Reference: OpenBao Path Policies

On The Contain Platform, access permissions for secrets stored in the central OpenBao secrets store are determined by the path where a secret is created. This allows you to classify secrets based on their sensitivity and who (or what) should be able to access them.

The following outlines the available path structures and the policies that apply to each.

Default Path

  • Path Format: k8s/<cluster>/<namespace>/<secret-name>
  • Purpose: The default for most application secrets.
  • Permissions: Humans can create, update, and delete, but cannot read the value back from the store after it's been written.

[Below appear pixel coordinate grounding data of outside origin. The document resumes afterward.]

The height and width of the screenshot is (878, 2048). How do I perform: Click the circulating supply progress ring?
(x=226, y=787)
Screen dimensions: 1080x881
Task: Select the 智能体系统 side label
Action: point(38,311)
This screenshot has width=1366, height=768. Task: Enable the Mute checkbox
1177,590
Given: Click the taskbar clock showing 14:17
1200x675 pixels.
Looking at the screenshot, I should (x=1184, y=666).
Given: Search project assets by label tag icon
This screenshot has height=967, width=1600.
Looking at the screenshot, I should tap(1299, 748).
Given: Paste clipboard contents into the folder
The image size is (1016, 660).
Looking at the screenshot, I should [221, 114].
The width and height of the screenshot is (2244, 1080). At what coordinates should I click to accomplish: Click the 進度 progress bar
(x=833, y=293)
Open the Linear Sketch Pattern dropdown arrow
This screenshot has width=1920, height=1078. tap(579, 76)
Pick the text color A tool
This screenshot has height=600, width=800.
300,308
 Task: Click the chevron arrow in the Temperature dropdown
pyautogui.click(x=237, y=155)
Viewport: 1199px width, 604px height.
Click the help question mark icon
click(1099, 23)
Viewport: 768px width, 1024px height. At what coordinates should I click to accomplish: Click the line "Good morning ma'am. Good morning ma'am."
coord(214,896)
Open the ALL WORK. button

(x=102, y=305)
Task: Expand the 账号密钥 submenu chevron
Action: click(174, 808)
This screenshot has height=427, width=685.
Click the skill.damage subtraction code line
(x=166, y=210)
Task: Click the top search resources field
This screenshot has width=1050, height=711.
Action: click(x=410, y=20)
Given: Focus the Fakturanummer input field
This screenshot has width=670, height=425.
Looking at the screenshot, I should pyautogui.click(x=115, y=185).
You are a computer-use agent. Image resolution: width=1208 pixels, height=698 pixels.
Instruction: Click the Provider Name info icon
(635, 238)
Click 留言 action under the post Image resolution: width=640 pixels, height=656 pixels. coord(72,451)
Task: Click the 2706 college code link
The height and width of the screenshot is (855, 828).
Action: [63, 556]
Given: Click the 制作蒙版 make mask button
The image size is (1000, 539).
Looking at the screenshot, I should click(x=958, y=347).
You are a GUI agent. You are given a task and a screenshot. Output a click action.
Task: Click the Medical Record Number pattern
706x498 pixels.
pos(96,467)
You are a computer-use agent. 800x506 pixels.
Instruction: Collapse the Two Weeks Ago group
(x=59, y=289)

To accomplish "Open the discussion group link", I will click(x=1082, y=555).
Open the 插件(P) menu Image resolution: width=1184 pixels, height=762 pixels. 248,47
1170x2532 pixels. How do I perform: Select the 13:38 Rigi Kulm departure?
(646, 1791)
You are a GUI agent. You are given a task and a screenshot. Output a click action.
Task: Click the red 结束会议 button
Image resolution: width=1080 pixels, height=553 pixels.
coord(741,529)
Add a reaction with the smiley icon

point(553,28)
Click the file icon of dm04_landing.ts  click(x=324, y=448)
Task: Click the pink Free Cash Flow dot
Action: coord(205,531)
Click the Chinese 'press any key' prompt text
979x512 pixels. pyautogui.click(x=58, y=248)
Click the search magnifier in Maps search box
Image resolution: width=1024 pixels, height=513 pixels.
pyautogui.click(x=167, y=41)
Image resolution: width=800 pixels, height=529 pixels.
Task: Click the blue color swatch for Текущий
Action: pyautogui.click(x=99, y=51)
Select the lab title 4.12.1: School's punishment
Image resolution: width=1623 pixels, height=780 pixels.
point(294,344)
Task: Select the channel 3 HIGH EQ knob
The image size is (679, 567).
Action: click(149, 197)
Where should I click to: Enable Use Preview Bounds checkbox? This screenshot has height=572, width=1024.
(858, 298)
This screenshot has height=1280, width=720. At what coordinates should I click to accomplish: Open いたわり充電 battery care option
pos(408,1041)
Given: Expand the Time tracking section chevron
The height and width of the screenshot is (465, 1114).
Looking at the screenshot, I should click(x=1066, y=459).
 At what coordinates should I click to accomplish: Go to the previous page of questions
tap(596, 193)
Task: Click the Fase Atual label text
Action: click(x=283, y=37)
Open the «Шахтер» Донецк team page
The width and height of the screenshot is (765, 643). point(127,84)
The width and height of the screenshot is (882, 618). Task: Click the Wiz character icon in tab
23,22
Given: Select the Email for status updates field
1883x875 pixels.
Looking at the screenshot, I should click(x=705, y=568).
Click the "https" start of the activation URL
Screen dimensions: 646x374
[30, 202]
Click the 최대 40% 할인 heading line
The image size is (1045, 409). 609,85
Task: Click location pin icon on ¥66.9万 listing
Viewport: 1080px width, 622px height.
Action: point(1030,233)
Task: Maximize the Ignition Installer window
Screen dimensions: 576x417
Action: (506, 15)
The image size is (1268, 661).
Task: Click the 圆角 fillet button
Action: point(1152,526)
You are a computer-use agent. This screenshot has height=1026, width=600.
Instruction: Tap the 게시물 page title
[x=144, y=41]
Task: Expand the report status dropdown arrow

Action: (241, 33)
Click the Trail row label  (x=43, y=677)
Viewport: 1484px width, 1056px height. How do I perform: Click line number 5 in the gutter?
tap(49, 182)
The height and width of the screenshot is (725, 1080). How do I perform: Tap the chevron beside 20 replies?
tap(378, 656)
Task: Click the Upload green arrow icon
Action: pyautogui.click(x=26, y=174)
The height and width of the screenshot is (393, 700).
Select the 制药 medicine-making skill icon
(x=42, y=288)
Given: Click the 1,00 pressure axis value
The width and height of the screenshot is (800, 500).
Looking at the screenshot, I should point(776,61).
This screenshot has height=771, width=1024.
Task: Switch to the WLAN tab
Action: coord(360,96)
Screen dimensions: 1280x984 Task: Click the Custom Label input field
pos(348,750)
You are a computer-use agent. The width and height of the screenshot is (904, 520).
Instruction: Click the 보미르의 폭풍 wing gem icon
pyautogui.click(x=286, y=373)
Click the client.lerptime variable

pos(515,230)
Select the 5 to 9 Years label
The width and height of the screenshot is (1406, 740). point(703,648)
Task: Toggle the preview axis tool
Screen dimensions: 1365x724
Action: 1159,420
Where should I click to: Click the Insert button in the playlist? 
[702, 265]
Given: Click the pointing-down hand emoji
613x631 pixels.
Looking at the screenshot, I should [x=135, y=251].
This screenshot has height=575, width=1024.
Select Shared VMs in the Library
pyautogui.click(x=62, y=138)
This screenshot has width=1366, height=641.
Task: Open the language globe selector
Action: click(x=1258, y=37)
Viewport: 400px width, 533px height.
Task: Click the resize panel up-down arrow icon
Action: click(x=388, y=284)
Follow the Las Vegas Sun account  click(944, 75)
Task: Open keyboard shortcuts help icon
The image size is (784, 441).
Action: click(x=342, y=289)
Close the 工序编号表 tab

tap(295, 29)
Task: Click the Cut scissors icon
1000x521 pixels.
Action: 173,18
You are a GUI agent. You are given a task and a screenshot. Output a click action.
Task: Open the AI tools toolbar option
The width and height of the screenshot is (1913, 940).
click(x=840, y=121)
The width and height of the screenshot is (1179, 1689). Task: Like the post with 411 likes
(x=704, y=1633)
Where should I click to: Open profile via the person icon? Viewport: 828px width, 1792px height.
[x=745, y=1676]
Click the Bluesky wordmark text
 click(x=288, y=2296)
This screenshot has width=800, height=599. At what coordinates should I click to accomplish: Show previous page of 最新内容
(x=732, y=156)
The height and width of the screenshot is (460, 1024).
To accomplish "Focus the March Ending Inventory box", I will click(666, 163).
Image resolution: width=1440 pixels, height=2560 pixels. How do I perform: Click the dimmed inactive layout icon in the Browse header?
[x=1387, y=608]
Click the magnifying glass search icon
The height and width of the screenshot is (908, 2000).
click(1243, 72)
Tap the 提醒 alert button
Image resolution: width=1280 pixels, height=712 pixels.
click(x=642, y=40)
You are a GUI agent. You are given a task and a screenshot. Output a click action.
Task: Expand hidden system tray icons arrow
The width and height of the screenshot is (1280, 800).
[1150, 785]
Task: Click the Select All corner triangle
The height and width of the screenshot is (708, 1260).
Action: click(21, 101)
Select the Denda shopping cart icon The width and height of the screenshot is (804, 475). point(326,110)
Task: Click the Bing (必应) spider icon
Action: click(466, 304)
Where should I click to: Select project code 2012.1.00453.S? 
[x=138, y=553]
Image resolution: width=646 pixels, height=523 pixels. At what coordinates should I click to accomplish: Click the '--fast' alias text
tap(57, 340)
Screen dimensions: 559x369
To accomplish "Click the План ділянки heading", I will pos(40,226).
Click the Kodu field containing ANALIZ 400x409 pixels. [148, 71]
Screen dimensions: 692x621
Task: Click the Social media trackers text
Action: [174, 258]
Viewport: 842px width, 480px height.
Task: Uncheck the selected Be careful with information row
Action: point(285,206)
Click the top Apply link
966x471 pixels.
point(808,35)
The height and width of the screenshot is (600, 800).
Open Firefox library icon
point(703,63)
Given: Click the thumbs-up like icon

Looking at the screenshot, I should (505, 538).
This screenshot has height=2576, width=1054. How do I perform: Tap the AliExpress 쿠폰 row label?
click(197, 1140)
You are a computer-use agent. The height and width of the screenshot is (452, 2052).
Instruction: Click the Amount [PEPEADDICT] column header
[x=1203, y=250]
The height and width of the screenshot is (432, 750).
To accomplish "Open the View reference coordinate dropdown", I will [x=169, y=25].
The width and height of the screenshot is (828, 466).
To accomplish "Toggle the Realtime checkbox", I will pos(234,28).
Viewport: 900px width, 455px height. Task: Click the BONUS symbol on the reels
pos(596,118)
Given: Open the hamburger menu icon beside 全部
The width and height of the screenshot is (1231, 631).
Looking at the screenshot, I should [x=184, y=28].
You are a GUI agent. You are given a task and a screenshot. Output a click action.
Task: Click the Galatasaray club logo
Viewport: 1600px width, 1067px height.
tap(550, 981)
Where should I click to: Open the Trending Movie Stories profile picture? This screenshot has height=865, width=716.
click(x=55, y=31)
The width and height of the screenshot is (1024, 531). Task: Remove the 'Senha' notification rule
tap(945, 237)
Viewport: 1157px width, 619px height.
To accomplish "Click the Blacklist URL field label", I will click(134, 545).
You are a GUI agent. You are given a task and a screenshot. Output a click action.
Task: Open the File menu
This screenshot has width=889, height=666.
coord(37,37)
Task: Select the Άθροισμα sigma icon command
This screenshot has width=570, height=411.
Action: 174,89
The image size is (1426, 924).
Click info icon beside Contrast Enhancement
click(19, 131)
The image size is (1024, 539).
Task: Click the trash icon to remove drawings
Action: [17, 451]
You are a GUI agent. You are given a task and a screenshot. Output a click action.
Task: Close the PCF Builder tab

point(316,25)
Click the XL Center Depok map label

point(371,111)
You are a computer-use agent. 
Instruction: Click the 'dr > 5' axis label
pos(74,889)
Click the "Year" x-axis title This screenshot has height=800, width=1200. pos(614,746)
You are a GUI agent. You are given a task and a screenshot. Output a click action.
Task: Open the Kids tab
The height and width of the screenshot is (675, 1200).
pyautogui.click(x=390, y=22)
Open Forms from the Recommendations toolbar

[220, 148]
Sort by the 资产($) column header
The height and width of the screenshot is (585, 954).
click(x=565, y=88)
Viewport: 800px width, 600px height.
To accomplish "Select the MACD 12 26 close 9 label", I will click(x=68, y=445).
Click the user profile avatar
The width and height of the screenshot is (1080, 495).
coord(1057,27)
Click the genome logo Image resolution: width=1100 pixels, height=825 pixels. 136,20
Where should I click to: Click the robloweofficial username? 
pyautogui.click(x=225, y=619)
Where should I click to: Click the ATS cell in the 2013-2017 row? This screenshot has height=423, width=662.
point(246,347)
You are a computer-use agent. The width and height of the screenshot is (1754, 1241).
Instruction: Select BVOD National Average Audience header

This is the most secure default, preventing accidental exposure of secrets.

Unrestricted Path

  • Path Format: k8s/<cluster>/<namespace>/unrestricted/<secret-name>
  • Purpose: For secrets that humans may need to read back, such as configuration or passwords for shared development tools.
  • Permissions: Humans can list, create, update, delete, and read.

Restricted Path

  • Path Format: k8s/<cluster>/<namespace>/restricted/<secret-name>
  • Purpose: For semi-automated secrets like temporary tokens that are managed by automation but may be created by a human.
  • Permissions: Can be created, updated, and deleted, but humans cannot read the values back.

Automated Path

  • Path Format: k8s/<cluster>/<namespace>/automated/<secret-name>
  • Purpose: For fully machine-managed secrets like service account keys or auto-rotated credentials.
  • Permissions: Humans can only list the secrets but cannot read, create, update, or delete them. This path is reserved for automated systems.